Grp Cpt Samai Chanthon, deputy general-manager of the airport, said the reopening came hours after Thai Airways International had hauled its damaged Airbus A330-300 from the crash site.
The reopening of the runway was postponed three times from 6am of Wednesday to noon and then 6pm before it was cleared for safety.
The delay was due to heavy rain on Tuesday night which obstructed attempts to haul off the aircraft.
THAI officials successfully moved the plane out of the spot to a temporary parking space at 3.30pm to clear the way for cleaners and officials on their final check of the runway for use. They used air floatation equipment to lift and salvage the aircraft.
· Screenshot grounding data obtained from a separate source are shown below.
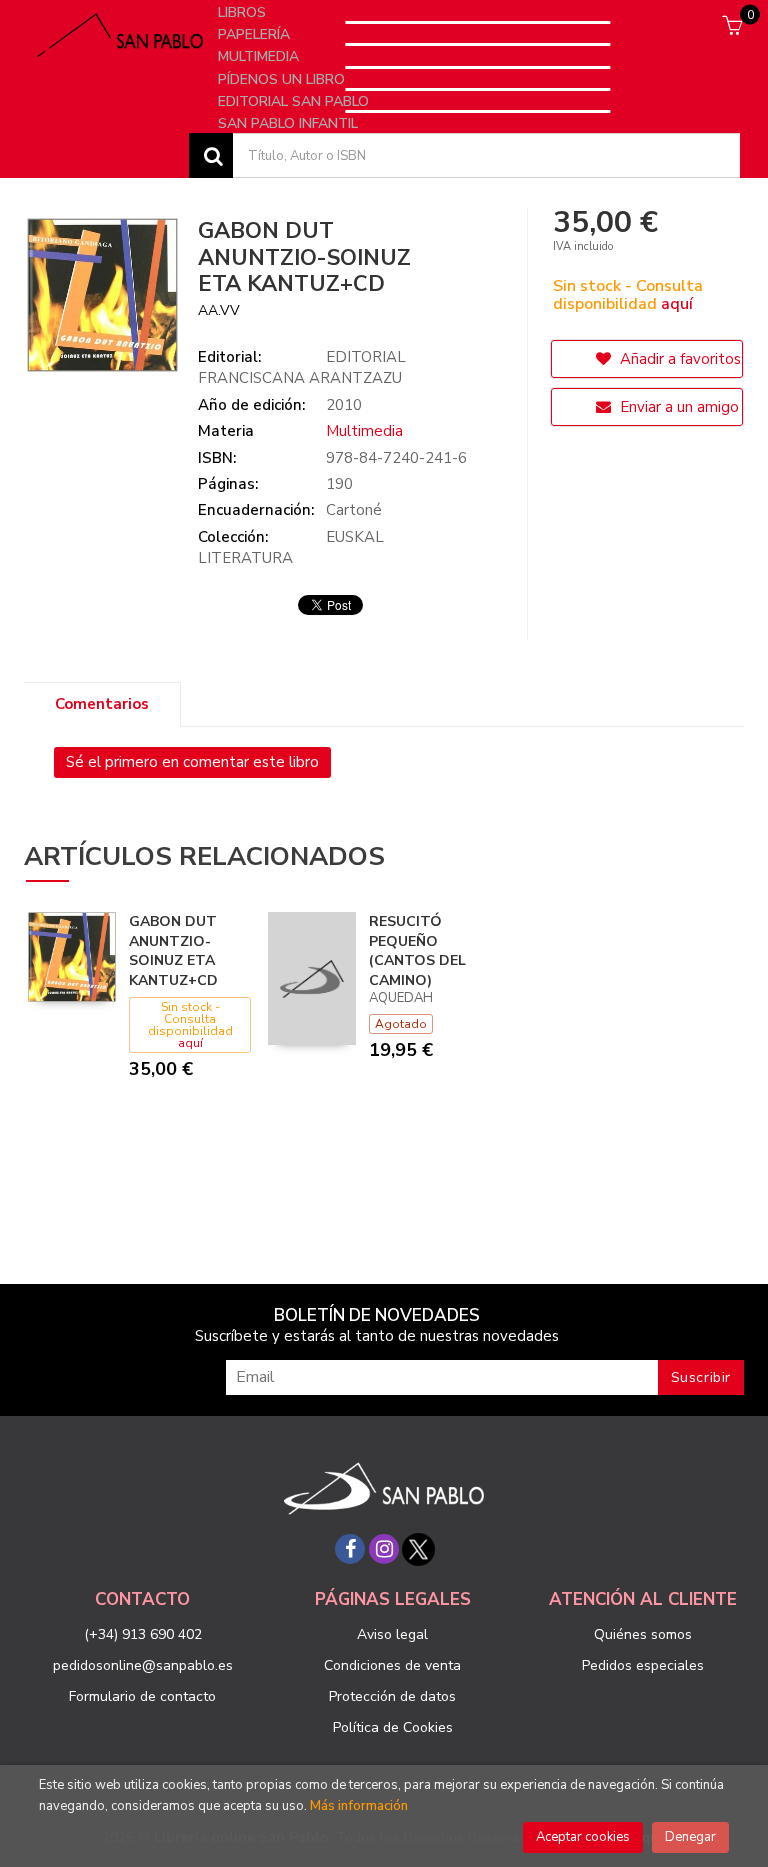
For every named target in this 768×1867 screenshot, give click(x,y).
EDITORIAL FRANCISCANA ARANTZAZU (302, 367)
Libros (244, 12)
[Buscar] (211, 155)
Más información (359, 1806)
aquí (677, 304)
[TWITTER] (418, 1549)
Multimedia (260, 56)
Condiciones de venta (392, 1665)
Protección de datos (392, 1696)
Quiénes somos (643, 1634)
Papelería (256, 34)
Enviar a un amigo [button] (677, 407)
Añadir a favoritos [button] (678, 359)
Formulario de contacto (142, 1696)
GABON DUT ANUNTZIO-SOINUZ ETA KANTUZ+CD (173, 951)
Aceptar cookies (583, 1837)
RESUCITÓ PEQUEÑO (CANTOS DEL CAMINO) (417, 951)
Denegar (690, 1837)
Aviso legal (392, 1634)
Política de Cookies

Half of the runway had been closed since THAI flight TG679 from Guangzhou, China, skidded off the runway on Sunday night, injuring 14 passengers. The flight carried 287 passengers, most of them Chinese tourists, and 14 air crew.
Only small aircraft had been allowed to use the eastern runway since Sunday night. The closure delayed at least 1,000 flights.
Initial investigations blamed defective right landing gear for the accident but seperate inquiries by the national carrier and the Department of Civil Aviation are still looking into the cause of the crash.
The department will send the jet's black box to Airbus in Toulouse, France, or its office in Singapore to find out what happened on that night, leading to the crash after the aircraft landed and taxied for 1km before skidding off the runway.
The crash damaged a 1.6 km-long stretch of the runway surface. It was repaired on Monday but was ruled unsafe to use until the plane was towed to a parking spot.
Airports of Thailand Plc estimate damages to the runway at 1 million baht.